-- Data to use follows --

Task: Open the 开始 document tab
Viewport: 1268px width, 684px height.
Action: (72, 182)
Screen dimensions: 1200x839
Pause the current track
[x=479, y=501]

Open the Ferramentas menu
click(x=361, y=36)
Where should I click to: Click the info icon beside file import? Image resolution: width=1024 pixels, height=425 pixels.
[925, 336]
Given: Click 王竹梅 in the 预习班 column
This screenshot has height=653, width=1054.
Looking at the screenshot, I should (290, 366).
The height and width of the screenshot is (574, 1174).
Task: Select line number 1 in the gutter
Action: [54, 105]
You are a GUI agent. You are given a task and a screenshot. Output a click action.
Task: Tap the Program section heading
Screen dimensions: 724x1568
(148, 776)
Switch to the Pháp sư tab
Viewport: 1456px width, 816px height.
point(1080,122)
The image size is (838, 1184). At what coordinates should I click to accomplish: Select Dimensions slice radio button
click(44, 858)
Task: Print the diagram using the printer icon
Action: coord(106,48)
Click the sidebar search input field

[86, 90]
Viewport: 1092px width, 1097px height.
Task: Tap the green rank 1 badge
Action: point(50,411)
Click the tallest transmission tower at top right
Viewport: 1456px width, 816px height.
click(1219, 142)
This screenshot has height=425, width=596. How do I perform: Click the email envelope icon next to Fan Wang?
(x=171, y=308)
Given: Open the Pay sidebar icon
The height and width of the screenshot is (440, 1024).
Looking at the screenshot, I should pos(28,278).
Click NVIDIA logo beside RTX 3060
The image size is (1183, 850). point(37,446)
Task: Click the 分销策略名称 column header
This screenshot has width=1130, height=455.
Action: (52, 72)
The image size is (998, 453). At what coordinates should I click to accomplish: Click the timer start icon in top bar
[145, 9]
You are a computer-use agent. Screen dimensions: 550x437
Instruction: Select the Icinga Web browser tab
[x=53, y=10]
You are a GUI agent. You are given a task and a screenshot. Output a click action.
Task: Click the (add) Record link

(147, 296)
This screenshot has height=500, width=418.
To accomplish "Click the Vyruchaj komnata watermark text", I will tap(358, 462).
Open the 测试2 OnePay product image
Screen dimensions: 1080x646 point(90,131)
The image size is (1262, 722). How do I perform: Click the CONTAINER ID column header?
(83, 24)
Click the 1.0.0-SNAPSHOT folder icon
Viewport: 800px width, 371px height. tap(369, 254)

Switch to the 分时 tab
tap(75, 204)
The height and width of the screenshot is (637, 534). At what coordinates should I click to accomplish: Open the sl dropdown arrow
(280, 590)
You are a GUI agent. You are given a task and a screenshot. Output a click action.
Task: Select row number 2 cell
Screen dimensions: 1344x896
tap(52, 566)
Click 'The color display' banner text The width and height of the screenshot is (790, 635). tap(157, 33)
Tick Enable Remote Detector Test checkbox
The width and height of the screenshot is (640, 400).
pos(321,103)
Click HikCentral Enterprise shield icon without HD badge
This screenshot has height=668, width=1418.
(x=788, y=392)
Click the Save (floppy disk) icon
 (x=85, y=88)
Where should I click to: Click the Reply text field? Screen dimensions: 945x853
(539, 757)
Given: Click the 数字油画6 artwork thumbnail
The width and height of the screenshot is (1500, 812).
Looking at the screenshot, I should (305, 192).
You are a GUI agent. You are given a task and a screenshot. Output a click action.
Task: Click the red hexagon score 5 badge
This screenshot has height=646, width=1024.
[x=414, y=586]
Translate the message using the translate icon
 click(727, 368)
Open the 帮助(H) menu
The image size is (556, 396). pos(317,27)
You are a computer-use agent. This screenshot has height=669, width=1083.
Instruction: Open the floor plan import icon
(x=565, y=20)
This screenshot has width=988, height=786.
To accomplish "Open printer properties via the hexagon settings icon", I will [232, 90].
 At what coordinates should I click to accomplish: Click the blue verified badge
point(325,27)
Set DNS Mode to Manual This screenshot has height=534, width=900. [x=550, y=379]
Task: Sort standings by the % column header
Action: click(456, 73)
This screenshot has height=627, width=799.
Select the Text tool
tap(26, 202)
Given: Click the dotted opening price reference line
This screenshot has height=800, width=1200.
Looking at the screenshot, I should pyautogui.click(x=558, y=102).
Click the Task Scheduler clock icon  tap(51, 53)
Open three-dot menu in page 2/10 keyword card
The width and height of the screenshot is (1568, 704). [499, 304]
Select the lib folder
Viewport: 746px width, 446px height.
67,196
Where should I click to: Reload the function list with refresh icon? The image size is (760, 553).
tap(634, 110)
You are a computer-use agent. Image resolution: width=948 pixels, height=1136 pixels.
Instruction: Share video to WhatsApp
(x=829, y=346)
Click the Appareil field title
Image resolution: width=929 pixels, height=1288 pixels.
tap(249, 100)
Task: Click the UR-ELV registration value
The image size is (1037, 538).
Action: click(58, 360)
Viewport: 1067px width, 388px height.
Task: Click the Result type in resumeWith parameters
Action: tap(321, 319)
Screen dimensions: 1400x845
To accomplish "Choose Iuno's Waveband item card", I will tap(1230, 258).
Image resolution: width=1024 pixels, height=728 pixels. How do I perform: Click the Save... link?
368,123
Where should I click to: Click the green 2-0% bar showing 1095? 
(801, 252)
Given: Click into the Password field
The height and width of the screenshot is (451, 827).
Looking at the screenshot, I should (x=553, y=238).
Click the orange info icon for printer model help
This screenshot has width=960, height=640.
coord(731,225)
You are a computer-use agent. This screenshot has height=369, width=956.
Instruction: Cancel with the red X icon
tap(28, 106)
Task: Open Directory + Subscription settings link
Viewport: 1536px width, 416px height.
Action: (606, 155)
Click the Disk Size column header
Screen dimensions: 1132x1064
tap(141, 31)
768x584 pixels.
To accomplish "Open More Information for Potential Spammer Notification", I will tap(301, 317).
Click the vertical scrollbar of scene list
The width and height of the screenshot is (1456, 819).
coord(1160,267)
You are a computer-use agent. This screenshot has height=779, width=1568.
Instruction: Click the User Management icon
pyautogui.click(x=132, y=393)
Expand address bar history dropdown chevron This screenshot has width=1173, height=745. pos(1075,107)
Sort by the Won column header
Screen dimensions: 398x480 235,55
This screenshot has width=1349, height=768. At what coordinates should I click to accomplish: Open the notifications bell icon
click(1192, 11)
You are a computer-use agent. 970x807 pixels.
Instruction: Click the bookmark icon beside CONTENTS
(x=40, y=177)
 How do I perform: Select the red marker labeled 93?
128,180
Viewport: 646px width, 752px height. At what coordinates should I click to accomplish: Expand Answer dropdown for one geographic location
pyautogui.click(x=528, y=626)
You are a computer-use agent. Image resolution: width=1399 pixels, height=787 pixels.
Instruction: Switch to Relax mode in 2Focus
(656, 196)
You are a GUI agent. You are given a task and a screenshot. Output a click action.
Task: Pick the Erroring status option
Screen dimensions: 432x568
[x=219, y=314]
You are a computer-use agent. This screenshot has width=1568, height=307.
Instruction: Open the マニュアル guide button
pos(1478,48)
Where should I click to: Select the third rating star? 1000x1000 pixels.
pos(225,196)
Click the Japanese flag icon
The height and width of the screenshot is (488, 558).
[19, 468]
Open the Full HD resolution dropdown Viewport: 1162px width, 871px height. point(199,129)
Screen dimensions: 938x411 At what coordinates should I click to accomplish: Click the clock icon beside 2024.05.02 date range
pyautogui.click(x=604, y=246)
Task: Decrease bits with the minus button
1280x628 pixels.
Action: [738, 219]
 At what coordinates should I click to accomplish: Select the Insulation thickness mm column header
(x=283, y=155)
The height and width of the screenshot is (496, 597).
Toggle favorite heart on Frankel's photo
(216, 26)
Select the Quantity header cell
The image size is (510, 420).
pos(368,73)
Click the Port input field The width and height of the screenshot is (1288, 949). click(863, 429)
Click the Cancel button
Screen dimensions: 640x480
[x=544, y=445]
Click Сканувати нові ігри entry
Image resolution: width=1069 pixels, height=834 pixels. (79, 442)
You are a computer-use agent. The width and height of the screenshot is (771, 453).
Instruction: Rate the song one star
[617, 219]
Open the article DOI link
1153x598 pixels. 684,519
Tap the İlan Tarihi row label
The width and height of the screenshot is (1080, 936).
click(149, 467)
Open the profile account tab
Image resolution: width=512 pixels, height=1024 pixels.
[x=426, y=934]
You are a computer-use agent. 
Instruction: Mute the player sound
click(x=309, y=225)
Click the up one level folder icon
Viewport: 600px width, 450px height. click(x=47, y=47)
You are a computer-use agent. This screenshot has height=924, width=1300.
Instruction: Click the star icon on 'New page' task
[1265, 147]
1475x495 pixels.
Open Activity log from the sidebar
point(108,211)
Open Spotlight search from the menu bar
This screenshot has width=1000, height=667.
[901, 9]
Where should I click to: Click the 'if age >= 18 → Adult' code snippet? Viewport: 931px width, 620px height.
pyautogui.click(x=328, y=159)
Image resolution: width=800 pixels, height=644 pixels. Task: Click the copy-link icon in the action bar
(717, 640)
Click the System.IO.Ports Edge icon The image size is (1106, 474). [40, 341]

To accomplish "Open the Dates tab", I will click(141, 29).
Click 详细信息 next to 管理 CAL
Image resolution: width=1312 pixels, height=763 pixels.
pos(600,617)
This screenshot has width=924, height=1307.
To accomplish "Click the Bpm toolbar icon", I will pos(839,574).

-- Data to use concluded --

Show every line in the entries where the string "hexagon" occurs.

> _Solution to the problem_
Task: Click the red hexagon score 5 badge
To accomplish "Open printer properties via the hexagon settings icon", I will [232, 90].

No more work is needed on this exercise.